(Records from a collection)
______

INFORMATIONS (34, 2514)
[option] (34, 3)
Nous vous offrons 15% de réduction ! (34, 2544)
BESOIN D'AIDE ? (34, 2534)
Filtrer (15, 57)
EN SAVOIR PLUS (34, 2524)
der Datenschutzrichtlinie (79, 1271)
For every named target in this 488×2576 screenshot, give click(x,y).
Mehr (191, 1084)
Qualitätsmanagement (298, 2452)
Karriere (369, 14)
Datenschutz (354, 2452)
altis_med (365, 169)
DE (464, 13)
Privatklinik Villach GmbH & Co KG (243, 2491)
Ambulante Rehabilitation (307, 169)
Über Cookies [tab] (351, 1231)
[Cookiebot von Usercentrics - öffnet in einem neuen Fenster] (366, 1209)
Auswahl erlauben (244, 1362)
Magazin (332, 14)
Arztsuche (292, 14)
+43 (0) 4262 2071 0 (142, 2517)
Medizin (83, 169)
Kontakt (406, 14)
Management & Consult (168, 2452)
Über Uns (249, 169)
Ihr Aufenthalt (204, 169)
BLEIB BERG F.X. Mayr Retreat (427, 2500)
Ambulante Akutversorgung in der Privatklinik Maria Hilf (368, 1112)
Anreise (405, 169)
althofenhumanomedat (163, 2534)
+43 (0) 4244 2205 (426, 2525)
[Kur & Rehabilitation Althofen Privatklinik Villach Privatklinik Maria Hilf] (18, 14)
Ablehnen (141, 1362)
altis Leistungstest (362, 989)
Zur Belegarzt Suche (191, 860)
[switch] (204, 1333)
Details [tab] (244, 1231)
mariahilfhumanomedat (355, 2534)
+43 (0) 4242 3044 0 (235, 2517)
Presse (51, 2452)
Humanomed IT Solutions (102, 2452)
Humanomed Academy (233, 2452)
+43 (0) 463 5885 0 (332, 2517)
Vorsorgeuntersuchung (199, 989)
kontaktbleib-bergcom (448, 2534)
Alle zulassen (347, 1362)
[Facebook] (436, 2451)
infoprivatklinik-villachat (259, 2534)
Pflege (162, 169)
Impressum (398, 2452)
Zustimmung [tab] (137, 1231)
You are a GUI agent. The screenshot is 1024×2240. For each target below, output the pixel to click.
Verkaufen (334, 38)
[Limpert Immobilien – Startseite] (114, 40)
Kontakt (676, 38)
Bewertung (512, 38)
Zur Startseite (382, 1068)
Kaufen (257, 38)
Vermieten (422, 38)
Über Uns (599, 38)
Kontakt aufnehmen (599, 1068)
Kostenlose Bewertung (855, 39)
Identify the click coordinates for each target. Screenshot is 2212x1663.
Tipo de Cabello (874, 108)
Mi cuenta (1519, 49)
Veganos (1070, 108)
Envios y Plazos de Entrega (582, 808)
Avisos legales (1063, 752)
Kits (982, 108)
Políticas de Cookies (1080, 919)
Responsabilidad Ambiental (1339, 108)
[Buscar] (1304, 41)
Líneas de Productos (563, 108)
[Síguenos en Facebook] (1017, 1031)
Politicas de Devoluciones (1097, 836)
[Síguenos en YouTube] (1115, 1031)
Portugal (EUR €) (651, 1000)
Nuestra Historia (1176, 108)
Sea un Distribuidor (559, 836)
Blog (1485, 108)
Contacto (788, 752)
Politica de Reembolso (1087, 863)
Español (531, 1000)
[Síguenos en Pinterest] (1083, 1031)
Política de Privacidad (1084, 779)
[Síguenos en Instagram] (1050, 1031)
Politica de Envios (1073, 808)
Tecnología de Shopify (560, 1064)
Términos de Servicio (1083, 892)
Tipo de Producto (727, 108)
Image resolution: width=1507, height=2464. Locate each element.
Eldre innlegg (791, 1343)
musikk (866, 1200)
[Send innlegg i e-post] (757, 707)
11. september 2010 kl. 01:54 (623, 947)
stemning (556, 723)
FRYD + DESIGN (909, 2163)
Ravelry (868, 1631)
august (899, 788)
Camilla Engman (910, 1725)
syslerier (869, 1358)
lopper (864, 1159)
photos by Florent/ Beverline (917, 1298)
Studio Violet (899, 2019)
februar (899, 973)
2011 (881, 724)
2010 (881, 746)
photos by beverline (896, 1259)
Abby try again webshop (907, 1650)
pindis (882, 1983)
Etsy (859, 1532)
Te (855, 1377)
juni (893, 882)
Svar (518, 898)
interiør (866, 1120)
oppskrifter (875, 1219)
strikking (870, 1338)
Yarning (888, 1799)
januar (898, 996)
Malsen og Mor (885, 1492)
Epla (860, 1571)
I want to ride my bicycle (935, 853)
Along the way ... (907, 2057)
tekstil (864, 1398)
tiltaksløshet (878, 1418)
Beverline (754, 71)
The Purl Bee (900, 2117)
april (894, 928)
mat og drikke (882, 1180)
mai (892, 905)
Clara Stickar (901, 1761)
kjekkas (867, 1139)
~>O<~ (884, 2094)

______

Every entry above needs to be quoted exactly.

INFORMATIONS (34, 2514)
[option] (34, 3)
Nous vous offrons 15% de réduction ! (34, 2544)
BESOIN D'AIDE ? (34, 2534)
Filtrer (15, 57)
EN SAVOIR PLUS (34, 2524)
der Datenschutzrichtlinie (79, 1271)
For every named target in this 488×2576 screenshot, give click(x,y).
Mehr (191, 1084)
Qualitätsmanagement (298, 2452)
Karriere (369, 14)
Datenschutz (354, 2452)
altis_med (365, 169)
DE (464, 13)
Privatklinik Villach GmbH & Co KG (243, 2491)
Ambulante Rehabilitation (307, 169)
Über Cookies [tab] (351, 1231)
[Cookiebot von Usercentrics - öffnet in einem neuen Fenster] (366, 1209)
Auswahl erlauben (244, 1362)
Magazin (332, 14)
Arztsuche (292, 14)
+43 (0) 4262 2071 0 (142, 2517)
Medizin (83, 169)
Kontakt (406, 14)
Management & Consult (168, 2452)
Über Uns (249, 169)
Ihr Aufenthalt (204, 169)
BLEIB BERG F.X. Mayr Retreat (427, 2500)
Ambulante Akutversorgung in der Privatklinik Maria Hilf (368, 1112)
Anreise (405, 169)
althofenhumanomedat (163, 2534)
+43 (0) 4244 2205 (426, 2525)
[Kur & Rehabilitation Althofen Privatklinik Villach Privatklinik Maria Hilf] (18, 14)
Ablehnen (141, 1362)
altis Leistungstest (362, 989)
Zur Belegarzt Suche (191, 860)
[switch] (204, 1333)
Details [tab] (244, 1231)
mariahilfhumanomedat (355, 2534)
+43 (0) 4242 3044 0 (235, 2517)
Presse (51, 2452)
Humanomed IT Solutions (102, 2452)
Humanomed Academy (233, 2452)
+43 (0) 463 5885 0 (332, 2517)
Vorsorgeuntersuchung (199, 989)
kontaktbleib-bergcom (448, 2534)
Alle zulassen (347, 1362)
[Facebook] (436, 2451)
infoprivatklinik-villachat (259, 2534)
Pflege (162, 169)
Impressum (398, 2452)
Zustimmung [tab] (137, 1231)
You are a GUI agent. The screenshot is 1024×2240. For each target below, output the pixel to click.
Verkaufen (334, 38)
[Limpert Immobilien – Startseite] (114, 40)
Kontakt (676, 38)
Bewertung (512, 38)
Zur Startseite (382, 1068)
Kaufen (257, 38)
Vermieten (422, 38)
Über Uns (599, 38)
Kontakt aufnehmen (599, 1068)
Kostenlose Bewertung (855, 39)
Identify the click coordinates for each target. Screenshot is 2212x1663.
Tipo de Cabello (874, 108)
Mi cuenta (1519, 49)
Veganos (1070, 108)
Envios y Plazos de Entrega (582, 808)
Avisos legales (1063, 752)
Kits (982, 108)
Políticas de Cookies (1080, 919)
Responsabilidad Ambiental (1339, 108)
[Buscar] (1304, 41)
Líneas de Productos (563, 108)
[Síguenos en Facebook] (1017, 1031)
Politicas de Devoluciones (1097, 836)
[Síguenos en YouTube] (1115, 1031)
Portugal (EUR €) (651, 1000)
Nuestra Historia (1176, 108)
Sea un Distribuidor (559, 836)
Blog (1485, 108)
Contacto (788, 752)
Politica de Reembolso (1087, 863)
Español (531, 1000)
[Síguenos en Pinterest] (1083, 1031)
Política de Privacidad (1084, 779)
[Síguenos en Instagram] (1050, 1031)
Politica de Envios (1073, 808)
Tecnología de Shopify (560, 1064)
Términos de Servicio (1083, 892)
Tipo de Producto (727, 108)
Image resolution: width=1507, height=2464. Locate each element.
Eldre innlegg (791, 1343)
musikk (866, 1200)
[Send innlegg i e-post] (757, 707)
11. september 2010 kl. 01:54 (623, 947)
stemning (556, 723)
FRYD + DESIGN (909, 2163)
Ravelry (868, 1631)
august (899, 788)
Camilla Engman (910, 1725)
syslerier (869, 1358)
lopper (864, 1159)
photos by Florent/ Beverline (917, 1298)
Studio Violet (899, 2019)
februar (899, 973)
2011 (881, 724)
2010 (881, 746)
photos by beverline (896, 1259)
Abby try again webshop (907, 1650)
pindis (882, 1983)
Etsy (859, 1532)
Te (855, 1377)
juni (893, 882)
Svar (518, 898)
interiør (866, 1120)
oppskrifter (875, 1219)
strikking (870, 1338)
Yarning (888, 1799)
januar (898, 996)
Malsen og Mor (885, 1492)
Epla (860, 1571)
I want to ride my bicycle (935, 853)
Along the way ... (907, 2057)
tekstil (864, 1398)
tiltaksløshet (878, 1418)
Beverline (754, 71)
The Purl Bee (900, 2117)
april (894, 928)
mat og drikke (882, 1180)
mai (892, 905)
Clara Stickar (901, 1761)
kjekkas (867, 1139)
~>O<~ (884, 2094)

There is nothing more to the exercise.